*Text:*
■ ■ ■ ■ ■
@JtAdamsIV2 from @CountyColonels is a winner right from the starting gate (featured photograph: Brendan Miller, BSN)

There is a poignant scene in one of my favorite movies. The movie is Once Upon a Time in America.

The movie stars Robert DeNiro, James Woods, Joe Pesci and a host of other big-time stars. In the movie about a rough group of kids, all of whom are jewish, who immigrate to New York and become one of the city’s most feared organized criminal outfits, DeNiro says, “You can always tell the winners at the starting gate.”

The character to whom he says it responds, “I bet everything I had on you.” That fairly encapsulates our feelings about a 2023-linebacker who played sparingly in 2019 but who will absolutely kill it in 2020. At KPGFootball, we’ll bet everything we have on JT Adams.

Scenes like the one depicted to the right, of Adams carrying a tire, are among the reasons we have identified him as a winner, “…at the starting gate.” For those who marvel at our “eye” it really isn’t genius at all.

It is a simple matter of when inspiration meets perspiration and commitment, high school football players become stars. That is what is great about the game at the high school level. That is the difference between a “football player” and a “football prospect.”

Now, we aren’t saying Adams isn’t a prospect. We believe he is. At what level is outside his control and ours.

Adams can’t control attributes like how tall he gets, how long his arms get, what the circumference of his head will be and any other of the inane characteristics big-time football has begun prizing. There is a big-time program which, a few weeks ago, offered a junior at a high-school in a state continuous to Kentucky as an “athlete.”

This “athlete” was a real terror on Friday nights. He contributed to his HS team one offensive-TD and 9-total tackles, in 12-games of action his junior season. With production like that, we can’t guarantee he started.

So KPGFootball would ask this FBS program, when and where does this prospect’s athleticism manifest… in Sevens, at the non-contact combine? If he is really good enough to play where he was offered, when is this rising Senior going to show us he is among the best players in his high-school lineup, much less his state?

We think these questions are entirely fair. We think that offer was ridiculous.

So, we can’t forecast what some college coach is going to think about anything. We can tell you JT Adams is a football-playing SOB.
■ ■ ■ ■ ■
(Source data)
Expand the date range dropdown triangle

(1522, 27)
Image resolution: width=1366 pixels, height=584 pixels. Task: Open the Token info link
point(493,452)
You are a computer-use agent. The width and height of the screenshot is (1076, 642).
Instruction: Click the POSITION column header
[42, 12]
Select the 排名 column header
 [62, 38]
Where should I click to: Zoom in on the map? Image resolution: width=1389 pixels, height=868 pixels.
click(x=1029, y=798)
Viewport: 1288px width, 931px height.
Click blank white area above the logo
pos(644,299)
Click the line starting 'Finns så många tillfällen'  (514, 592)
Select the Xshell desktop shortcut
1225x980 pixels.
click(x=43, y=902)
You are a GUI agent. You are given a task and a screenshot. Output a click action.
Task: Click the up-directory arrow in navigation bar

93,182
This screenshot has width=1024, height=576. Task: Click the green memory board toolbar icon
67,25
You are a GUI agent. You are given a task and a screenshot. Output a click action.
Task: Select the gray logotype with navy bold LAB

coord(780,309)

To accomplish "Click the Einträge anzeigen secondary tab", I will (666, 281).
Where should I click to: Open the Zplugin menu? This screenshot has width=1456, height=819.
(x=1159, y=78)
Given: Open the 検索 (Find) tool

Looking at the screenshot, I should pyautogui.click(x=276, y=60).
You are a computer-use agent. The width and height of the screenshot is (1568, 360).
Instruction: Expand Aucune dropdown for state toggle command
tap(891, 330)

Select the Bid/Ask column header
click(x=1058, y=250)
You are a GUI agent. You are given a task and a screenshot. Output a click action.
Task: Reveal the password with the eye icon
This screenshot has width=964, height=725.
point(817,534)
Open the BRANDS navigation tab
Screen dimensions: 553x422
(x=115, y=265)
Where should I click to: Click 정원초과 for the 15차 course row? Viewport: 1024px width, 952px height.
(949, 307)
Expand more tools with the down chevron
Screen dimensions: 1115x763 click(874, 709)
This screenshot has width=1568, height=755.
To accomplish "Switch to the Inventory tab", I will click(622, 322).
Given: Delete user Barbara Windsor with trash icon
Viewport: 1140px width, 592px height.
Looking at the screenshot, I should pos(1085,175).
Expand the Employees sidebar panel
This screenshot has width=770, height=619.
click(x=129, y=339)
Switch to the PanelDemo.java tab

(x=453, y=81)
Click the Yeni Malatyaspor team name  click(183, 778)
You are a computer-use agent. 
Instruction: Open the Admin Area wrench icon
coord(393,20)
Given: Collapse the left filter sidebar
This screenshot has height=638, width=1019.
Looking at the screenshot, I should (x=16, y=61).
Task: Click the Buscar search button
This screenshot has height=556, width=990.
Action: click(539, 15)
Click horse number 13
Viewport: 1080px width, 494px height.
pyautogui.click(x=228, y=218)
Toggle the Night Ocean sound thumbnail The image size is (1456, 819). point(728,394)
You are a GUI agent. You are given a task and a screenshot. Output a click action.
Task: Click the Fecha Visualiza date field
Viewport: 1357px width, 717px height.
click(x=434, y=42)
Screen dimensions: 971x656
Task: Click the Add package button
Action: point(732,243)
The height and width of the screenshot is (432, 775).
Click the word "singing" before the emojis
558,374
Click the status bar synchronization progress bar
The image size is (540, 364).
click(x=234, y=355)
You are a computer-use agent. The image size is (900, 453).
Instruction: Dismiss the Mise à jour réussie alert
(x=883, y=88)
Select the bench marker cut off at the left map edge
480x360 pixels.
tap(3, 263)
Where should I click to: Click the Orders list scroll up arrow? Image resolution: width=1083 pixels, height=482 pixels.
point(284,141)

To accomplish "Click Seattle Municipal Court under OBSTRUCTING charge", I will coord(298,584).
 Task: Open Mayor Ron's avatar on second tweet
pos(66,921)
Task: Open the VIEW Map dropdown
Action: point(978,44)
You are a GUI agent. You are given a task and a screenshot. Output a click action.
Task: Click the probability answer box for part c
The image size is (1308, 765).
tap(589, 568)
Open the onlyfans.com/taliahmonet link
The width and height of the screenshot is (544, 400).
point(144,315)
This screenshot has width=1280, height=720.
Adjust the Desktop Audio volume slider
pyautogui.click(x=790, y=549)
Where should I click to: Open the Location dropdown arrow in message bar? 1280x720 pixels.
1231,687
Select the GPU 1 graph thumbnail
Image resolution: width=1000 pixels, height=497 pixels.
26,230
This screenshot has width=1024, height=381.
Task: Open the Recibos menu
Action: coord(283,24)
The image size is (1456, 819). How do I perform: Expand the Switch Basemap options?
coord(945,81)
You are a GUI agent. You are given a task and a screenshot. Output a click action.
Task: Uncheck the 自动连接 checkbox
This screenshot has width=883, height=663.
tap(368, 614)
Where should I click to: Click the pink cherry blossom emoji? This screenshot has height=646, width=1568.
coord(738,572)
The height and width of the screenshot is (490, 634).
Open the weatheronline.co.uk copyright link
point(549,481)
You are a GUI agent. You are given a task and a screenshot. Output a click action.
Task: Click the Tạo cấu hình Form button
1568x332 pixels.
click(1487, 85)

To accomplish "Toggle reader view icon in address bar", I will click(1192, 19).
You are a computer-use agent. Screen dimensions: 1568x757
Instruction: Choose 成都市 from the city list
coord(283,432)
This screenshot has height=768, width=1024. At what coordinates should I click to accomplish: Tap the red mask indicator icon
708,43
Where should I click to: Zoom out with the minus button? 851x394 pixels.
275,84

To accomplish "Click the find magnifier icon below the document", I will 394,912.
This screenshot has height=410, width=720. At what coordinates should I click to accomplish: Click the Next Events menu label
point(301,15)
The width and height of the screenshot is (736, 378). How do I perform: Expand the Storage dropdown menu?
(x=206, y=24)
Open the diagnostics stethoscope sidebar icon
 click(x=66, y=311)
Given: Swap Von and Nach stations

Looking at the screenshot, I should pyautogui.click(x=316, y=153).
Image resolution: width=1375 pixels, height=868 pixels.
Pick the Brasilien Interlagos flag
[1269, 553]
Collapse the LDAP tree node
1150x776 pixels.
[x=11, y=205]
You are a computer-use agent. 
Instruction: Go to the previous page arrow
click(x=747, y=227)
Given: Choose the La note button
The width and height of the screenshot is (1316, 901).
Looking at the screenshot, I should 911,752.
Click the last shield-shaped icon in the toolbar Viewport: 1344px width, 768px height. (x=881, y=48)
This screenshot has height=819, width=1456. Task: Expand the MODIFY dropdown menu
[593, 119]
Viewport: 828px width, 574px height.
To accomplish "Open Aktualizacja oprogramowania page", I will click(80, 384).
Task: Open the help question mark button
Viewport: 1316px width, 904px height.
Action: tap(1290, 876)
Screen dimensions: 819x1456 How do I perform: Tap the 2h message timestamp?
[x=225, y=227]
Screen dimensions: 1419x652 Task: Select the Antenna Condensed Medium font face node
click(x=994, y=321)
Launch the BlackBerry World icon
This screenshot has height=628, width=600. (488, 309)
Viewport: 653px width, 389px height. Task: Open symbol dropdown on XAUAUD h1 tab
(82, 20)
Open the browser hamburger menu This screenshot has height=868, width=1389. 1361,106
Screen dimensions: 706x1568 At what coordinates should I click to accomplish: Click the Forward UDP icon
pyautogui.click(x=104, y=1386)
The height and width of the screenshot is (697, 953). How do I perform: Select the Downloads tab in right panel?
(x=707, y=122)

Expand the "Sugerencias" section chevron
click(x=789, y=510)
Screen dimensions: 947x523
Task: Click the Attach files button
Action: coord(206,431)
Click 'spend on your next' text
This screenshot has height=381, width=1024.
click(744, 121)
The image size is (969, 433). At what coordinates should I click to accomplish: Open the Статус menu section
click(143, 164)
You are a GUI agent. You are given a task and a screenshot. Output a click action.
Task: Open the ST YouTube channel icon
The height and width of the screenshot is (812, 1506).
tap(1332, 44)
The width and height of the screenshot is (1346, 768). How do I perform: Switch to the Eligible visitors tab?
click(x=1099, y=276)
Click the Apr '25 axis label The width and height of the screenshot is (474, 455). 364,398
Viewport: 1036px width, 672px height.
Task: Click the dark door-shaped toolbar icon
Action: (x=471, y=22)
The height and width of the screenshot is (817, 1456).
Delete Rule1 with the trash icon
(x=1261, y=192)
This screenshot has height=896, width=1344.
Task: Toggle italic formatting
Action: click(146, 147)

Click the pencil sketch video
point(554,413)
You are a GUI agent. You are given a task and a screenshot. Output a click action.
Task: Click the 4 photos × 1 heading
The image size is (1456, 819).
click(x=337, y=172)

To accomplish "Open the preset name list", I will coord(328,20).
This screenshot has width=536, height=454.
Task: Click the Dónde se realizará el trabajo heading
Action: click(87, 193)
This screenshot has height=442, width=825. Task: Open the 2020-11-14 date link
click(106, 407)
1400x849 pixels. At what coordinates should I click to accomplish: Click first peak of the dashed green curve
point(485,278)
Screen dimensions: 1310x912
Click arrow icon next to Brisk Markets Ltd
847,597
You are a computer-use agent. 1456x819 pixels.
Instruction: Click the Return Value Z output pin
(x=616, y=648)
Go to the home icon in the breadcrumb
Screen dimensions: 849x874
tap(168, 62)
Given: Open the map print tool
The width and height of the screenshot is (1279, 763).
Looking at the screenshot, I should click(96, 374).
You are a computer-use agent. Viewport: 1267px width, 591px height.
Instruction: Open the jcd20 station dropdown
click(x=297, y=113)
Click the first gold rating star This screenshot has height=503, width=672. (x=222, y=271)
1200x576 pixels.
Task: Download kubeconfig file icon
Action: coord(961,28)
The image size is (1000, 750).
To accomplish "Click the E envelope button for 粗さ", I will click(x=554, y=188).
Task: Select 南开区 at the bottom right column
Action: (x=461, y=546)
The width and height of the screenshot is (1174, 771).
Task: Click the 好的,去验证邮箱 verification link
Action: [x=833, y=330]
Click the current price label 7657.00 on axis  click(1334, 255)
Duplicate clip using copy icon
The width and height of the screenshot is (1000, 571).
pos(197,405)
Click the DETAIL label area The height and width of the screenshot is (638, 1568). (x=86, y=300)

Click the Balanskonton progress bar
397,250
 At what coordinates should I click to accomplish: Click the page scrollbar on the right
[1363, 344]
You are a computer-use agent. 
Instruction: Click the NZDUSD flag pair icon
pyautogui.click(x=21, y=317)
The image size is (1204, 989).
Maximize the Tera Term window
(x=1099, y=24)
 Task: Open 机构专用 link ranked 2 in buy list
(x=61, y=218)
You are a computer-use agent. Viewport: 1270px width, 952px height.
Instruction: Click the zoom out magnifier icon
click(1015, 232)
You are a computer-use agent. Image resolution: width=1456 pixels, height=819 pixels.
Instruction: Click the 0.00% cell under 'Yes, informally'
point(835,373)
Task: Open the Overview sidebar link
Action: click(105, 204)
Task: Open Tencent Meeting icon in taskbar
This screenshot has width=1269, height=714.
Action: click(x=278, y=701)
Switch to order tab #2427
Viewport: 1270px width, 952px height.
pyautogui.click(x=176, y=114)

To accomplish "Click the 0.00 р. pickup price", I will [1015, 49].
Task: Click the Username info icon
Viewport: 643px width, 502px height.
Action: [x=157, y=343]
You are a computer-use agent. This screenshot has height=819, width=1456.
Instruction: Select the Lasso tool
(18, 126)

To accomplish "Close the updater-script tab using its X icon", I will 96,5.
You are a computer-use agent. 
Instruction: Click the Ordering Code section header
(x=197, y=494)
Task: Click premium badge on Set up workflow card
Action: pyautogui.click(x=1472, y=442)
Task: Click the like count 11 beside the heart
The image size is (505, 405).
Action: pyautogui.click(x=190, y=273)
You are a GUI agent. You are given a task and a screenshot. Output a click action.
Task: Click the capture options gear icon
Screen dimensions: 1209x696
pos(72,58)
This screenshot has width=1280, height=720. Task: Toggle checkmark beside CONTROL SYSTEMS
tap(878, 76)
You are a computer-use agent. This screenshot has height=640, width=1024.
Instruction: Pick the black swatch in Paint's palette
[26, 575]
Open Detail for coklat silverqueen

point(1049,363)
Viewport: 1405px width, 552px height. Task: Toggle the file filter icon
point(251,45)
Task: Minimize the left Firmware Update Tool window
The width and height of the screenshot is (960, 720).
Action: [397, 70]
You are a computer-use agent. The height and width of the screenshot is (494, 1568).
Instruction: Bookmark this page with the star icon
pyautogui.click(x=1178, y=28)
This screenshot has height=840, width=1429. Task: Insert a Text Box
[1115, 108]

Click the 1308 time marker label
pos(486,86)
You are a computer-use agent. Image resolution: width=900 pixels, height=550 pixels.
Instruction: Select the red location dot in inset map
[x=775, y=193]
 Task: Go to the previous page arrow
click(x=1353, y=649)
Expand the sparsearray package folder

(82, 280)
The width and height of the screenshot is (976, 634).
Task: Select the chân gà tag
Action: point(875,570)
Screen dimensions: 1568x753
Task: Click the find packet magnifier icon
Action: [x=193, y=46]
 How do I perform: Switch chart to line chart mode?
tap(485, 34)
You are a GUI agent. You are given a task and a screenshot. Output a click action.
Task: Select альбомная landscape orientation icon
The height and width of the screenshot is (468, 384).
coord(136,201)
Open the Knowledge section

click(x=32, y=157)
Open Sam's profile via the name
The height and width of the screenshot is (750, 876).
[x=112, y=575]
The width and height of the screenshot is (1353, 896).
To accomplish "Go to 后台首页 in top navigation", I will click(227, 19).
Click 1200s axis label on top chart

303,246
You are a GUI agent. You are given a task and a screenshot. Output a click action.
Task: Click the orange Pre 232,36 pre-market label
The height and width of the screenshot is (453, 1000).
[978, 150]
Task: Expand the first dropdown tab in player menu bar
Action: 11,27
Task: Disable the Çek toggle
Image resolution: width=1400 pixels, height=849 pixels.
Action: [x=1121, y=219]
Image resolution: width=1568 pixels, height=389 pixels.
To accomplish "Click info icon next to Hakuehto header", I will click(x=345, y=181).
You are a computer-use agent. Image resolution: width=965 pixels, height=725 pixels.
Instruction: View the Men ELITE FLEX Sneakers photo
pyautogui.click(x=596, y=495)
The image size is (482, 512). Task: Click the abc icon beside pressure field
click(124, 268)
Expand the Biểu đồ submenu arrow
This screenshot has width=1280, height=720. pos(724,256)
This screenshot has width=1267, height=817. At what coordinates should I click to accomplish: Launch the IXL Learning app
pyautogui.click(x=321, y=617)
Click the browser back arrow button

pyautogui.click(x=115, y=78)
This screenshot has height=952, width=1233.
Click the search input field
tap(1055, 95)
■ ■ ■ ■ ■
*Required actions:*
**A)** In the article about JT Adams, what did the "athlete" offered by the big-time program contribute to his high school team during his junior season?
**B)** Carry the article about JT Adams forward from its final sentence.
These entries were drawn from a separate source and have no connection to the article about JT Adams.

*Task-by-task results:*
**A)** One offensive touchdown and 9 total tackles in 12 games.

**B)**
We are particularly well situated to make that call. That is kind of what we do. That is also why you pay us.

Adams is a kid who looks to be around the 5-10 mark now and looks to be weighing upwards of 180-pounds. He is the son of a football coach and has shown a nose for the ball and a penchant for arriving in a bad mood.

He is one of the best wrestlers around, placing in the Kentucky High School State-Championships as a freshman at 170-pounds after a 3rd-place finish at the Regionals. He won two Kentucky youth championships and a middle school state championship prior to enrolling in high school.

He is an accomplished wrestler. That is certainly safe to say.

Accomplished wrestlers have been outstanding high school football players more times than not through the years. We have some pedigree to rely on too as he is the son of the offensive coordinator and played for Team Kentucky for two years earning Defensive MVP after the 7th-grade Kentucky-Tennessee game.

Look, you pay us to tell you who will emerge. Some of the sophomores out there who will emerge on the Kentucky-wide stage are guys about whom you might have forgotten owing to their year on the JV/Freshman squads. Fans’ memories are short.

We have before written about LeAndre Maxwell at St. X. Today, we are writing about another top-flight talent who, like Maxwell, needed a year of seasoning, in the high school staff’s estimation anyway.

Well, seasoning is over and it is time for a future college player to get thrown directly in the fire. College players find their way on the high school varsity field as sophomores and that is where we are telling you this future Saturday-player will find himself in 2020.

You can always tell the winners at the starting gate. We are betting every dime on JT Adams.

This is Coach HB Lyon, reporting for KPGFootball, and we’re JUST CALLING IT LIKE WE SEE IT!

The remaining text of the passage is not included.